The Aussie has rallied over the past two months even as the nation’s yield premium has dwindled. The extra yield on the nation’s 10-year bonds over similar-maturity Treasuries has shrunk to 17 basis points from as much as 61 basis points in September.

Eaton Vance Corp. remains bullish on the Aussie as the nation’s economy is strong and will bolster expectations the RBA will hike, said Eric Stein, co-director of global fixed income in Boston.

“The exact level of the Aussie will depend a lot on what the broad U.S. dollar does from here,” Stein said. “But we will still like it here, as we do Aussie bonds.”

Data due Wednesday will probably show that consumer prices in Australia advanced 0.7 percent in the fourth quarter, compared with a 0.6 percent increase in the previous three months.

While hedge funds and other large speculators increased their Aussie long positions to 25,725 contracts in the week ended Jan. 23, the net bullish position is down from 86,204 at the end of August, data from the Commodity Futures Trading Commission show.

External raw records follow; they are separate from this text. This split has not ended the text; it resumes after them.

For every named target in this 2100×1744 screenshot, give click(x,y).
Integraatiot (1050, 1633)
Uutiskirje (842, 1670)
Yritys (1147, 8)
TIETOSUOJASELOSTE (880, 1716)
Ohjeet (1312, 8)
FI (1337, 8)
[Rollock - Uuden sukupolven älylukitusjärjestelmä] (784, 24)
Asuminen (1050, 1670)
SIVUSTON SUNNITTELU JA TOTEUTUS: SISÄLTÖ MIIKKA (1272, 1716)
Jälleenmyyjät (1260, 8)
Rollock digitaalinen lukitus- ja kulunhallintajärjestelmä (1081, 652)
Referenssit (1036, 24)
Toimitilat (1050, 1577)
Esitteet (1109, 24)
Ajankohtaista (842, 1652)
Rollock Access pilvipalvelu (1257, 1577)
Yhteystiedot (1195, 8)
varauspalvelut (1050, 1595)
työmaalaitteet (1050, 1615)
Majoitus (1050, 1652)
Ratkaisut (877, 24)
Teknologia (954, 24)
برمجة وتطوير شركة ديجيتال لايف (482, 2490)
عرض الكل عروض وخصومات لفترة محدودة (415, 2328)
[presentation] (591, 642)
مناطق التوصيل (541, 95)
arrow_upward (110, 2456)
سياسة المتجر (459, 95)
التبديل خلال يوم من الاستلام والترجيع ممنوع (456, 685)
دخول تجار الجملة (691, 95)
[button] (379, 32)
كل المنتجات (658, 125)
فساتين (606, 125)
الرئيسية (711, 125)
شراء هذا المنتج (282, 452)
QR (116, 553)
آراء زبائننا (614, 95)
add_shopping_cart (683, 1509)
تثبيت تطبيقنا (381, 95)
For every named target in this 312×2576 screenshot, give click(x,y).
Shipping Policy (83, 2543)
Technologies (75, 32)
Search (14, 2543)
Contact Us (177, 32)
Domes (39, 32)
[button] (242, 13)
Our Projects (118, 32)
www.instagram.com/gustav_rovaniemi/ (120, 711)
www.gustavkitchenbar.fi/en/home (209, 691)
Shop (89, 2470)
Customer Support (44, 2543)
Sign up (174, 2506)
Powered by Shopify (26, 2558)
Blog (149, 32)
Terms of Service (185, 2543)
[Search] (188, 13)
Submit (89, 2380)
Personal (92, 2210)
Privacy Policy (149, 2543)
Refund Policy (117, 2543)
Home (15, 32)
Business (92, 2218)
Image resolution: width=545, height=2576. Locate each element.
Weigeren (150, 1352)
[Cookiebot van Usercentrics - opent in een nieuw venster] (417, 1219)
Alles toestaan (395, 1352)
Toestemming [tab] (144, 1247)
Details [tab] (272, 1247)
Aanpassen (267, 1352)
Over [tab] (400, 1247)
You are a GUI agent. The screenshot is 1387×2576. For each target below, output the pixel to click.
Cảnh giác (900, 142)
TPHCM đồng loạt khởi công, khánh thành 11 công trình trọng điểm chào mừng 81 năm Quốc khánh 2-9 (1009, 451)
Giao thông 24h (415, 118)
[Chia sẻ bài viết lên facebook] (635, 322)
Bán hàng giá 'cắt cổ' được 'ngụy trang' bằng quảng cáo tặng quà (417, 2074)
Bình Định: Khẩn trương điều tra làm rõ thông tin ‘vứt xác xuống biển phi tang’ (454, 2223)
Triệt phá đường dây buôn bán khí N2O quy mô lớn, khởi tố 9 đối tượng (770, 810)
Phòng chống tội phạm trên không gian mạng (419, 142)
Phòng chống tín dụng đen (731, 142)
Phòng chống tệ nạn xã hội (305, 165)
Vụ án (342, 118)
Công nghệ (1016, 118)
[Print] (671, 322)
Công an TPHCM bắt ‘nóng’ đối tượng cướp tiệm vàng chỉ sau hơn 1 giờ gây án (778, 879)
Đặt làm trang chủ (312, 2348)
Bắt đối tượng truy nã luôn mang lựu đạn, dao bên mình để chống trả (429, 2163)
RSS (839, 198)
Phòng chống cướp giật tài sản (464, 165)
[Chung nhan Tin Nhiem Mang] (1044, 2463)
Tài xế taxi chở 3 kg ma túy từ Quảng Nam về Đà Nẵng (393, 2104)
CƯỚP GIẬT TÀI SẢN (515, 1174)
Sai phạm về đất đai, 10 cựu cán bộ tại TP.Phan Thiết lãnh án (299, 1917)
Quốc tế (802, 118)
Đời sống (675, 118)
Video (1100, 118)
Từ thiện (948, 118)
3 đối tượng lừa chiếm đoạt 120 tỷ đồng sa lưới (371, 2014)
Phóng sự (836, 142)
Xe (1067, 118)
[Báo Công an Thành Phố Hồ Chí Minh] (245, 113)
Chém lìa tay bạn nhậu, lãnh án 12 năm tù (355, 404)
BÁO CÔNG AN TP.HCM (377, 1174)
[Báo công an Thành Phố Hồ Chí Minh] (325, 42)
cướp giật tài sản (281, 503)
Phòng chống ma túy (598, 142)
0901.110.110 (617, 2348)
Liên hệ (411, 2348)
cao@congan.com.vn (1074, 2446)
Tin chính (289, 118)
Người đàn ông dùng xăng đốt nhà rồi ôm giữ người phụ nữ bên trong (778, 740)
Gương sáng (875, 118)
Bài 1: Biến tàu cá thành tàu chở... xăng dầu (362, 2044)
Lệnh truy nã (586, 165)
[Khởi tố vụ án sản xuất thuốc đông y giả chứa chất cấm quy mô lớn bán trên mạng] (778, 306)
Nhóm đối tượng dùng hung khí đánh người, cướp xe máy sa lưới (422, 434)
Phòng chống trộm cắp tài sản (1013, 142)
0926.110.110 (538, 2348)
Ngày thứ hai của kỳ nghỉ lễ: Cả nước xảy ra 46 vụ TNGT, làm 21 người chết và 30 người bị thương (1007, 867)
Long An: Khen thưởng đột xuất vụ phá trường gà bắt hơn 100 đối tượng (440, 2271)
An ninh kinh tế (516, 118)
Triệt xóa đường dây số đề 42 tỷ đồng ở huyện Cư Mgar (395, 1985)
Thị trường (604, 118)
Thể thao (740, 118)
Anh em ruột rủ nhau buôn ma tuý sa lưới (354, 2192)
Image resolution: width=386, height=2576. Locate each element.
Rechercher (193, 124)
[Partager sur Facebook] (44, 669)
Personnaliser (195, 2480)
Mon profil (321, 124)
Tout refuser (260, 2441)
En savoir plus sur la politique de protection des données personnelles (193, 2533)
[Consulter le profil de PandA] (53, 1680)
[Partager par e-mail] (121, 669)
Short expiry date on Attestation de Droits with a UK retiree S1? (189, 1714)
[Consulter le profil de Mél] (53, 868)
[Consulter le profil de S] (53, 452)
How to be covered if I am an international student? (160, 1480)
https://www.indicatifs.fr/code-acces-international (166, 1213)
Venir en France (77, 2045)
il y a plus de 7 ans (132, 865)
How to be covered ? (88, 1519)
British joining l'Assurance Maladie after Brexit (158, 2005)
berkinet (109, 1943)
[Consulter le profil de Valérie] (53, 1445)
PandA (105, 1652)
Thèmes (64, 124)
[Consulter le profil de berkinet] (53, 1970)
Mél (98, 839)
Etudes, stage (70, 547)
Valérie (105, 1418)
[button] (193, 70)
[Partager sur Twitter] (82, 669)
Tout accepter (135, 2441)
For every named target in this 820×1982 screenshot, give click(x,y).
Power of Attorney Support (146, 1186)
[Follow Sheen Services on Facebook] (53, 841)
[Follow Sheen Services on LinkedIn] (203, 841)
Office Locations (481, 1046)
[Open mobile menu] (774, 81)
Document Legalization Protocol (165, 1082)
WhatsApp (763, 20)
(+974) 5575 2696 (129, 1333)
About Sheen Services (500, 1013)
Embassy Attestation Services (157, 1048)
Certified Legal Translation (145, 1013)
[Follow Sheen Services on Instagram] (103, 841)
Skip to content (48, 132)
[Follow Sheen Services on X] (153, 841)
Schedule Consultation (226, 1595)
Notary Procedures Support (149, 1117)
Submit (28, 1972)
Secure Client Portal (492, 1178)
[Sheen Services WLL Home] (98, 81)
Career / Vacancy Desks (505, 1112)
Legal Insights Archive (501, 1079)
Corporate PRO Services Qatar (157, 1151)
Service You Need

It’s only a matter of time before the currency drops below 70 cents, according to Tony Bradley, a partner at hedge fund Hunter Burton Capital in Sydney.

“As the Fed hikes and U.S. rates overtake Australia’s, it will put pressure on the Aussie dollar, but the RBA doesn’t care,” Bradley said . “I am short and hope to be able to stay short for most of the year.”